True, but DAML makes these distinction now, so I was respecting them.

>
> > S and T are terms, and L is either a
> > variable or a list of terms.
>
>I don't mind syntactic sugar for lists, but recall
>that we don't need it:
>	(ont:unionOf ?X (Animal Vegeteble))
>reduces to
>	(ont:unionOf ?X L1)
>	(ont:first L1 Animal)
>	(ont:rest L1 L2)
>	(ont:first L2 Vegetable)
>	(ont:rest L2 nil)

I agree, it is sugar. Again, I was just trying to keep the rule-atom 
syntax in conformity to the DAML syntax. BTW, there might be a 
unification problem with having variables bound to lists. There 
certainly would be if they could have bags as values.

(BTW, whence somes this ont: prefix? Have I missed something?)
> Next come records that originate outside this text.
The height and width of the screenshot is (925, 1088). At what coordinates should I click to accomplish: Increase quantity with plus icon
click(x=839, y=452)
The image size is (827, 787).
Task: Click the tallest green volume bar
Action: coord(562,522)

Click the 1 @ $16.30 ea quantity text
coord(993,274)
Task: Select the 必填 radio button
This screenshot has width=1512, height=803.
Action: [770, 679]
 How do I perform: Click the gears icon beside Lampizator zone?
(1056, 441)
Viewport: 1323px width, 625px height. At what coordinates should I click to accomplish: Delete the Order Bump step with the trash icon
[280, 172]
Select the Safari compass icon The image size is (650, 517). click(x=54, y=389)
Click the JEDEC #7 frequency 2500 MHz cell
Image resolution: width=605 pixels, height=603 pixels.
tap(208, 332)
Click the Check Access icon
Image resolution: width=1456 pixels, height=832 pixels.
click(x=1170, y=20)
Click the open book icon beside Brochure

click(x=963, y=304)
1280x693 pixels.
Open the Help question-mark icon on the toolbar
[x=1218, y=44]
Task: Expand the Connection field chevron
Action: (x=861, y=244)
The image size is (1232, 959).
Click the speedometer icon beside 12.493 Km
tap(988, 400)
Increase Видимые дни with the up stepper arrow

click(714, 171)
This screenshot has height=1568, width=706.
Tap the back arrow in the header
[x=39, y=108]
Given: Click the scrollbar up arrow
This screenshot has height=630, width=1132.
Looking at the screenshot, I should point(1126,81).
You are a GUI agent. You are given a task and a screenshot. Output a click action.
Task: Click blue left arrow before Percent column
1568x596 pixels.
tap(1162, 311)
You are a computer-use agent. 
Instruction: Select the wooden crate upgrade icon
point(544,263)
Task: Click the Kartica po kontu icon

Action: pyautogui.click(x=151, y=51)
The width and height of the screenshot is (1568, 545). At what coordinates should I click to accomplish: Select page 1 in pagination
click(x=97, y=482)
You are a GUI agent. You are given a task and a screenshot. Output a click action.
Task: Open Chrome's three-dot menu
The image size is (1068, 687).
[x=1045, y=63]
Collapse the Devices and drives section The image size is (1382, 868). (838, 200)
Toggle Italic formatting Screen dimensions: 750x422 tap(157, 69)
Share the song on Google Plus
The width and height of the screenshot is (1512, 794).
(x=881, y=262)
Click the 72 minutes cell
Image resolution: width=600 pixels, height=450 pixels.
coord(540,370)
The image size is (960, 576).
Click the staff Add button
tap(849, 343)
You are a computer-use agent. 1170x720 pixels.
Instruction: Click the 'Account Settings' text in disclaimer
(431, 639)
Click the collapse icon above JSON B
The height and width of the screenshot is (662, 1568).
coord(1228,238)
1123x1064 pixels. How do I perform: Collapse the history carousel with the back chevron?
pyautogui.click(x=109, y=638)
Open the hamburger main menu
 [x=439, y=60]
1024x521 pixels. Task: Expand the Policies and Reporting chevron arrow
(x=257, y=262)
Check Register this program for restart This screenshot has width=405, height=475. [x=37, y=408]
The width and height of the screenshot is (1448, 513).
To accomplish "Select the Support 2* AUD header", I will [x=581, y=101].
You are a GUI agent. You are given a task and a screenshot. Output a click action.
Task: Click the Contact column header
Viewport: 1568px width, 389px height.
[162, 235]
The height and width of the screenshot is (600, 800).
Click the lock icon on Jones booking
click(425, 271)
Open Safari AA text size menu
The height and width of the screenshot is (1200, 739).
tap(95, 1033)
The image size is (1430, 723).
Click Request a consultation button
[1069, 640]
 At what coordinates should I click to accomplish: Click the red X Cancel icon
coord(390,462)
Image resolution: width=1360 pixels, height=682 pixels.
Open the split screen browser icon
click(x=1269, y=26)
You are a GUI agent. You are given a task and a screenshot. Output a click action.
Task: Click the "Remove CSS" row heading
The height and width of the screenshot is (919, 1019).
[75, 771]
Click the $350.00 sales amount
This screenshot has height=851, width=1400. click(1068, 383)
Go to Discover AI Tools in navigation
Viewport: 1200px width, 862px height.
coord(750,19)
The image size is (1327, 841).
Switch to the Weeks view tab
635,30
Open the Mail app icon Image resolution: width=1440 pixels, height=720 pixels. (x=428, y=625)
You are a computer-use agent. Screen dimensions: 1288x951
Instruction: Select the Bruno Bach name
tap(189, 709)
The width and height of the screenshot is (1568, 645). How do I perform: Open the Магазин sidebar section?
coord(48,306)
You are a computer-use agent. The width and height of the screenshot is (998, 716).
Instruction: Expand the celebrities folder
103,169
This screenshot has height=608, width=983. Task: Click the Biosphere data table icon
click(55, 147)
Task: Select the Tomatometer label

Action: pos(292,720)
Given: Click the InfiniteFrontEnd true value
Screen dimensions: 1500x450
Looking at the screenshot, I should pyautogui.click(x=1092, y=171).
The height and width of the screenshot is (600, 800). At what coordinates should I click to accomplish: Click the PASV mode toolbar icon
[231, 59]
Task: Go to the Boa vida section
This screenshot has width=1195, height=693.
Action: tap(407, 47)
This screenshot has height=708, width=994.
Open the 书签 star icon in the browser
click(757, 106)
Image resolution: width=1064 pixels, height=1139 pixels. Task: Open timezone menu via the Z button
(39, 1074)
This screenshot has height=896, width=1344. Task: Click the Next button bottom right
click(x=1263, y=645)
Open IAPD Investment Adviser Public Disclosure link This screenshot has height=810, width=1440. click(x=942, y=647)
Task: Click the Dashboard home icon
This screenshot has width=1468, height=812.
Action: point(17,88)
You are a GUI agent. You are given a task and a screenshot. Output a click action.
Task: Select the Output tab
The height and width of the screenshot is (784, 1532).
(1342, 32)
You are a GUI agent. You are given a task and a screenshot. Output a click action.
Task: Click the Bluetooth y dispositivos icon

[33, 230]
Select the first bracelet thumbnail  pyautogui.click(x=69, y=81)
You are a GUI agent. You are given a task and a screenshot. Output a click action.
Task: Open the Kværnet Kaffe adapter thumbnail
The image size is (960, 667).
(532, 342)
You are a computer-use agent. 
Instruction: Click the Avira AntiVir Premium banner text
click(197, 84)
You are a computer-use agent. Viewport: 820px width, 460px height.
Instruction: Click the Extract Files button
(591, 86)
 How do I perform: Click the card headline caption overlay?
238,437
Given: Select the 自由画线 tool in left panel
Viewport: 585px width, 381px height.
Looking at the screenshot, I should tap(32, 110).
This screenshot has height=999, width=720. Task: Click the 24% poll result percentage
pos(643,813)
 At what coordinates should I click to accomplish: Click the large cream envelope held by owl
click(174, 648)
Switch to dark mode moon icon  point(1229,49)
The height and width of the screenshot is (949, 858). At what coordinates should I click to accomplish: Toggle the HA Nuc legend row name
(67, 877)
> > A term is either a class name, a
> > datatype or a variable.
>
>Why distinguish those in the syntax?
>It seems necessary and sufficient to use URI constant
>symbols for all of them.

Well, let us put aside any potential disagreements about whether or 
not these must be URIs: the key point is that whatever they are in 
DAML, they should be the same thing in DAML-rules.
I agree there is no need to distinguish these in the syntax, by the 
way. I guess I was thinking of the relationship of the vocabulary 
used in the rules to that used in the class descriptions as being a 
bit like that between code and declarations, so that if the DAML 
statements in an ontology say that R is a property, then the rule had 
better use R in the appropriate way in order to apply to that 
ontology. (Does that make sense?) We should be able to use variables 
anywhere in the rule, of course.

>
> > Expressions of the form
> > <rdf:value S T>
> > <unionOf S L>
> > <disjointUnionOf S L>
> > <intersectionOf S L>
> > <oneOf S L>
> > and <R S T> where R is a Datatype property, and any expression
> > mentioning a datatype, are allowed only in antecedents.
>
>I can see why you don't allow list syntax in conclusions, since
>they're shorthand for existential/skolem thingies.

Yes.  I thought it might be best to avoid using skolem functions in 
the rules, since in order to match with DAML class assertions, those 
would have to be able to contain functions as well, which seems like 
a big change to DAML as we currently have it.

>But why the special cases for rdf:value and <R S T>?

After all the discussion about concrete versus abstract types and so 
on, it seemed best to avoid a situation where some rules could have 
conclusions which would constrain a datatype value. That would 
produce the kind of linkage between domain reasoning and datatype 
evaluation that the distinction was designed to avoid. It may be 
however that Peter or Ian can see some way that this relatively crude 
way of keeping them apart is inadequate. Like I say, it is a straw 
man.

> > I would also suggest that we allow simple equality statements, at
> > least in the consequents, even though these are not currently in DAML.
>
>Huh? yes they are:
>
>	(ont:equivalentTo ?X ?Y)

Ah yes. Sorry about that, I must have been partly asleep.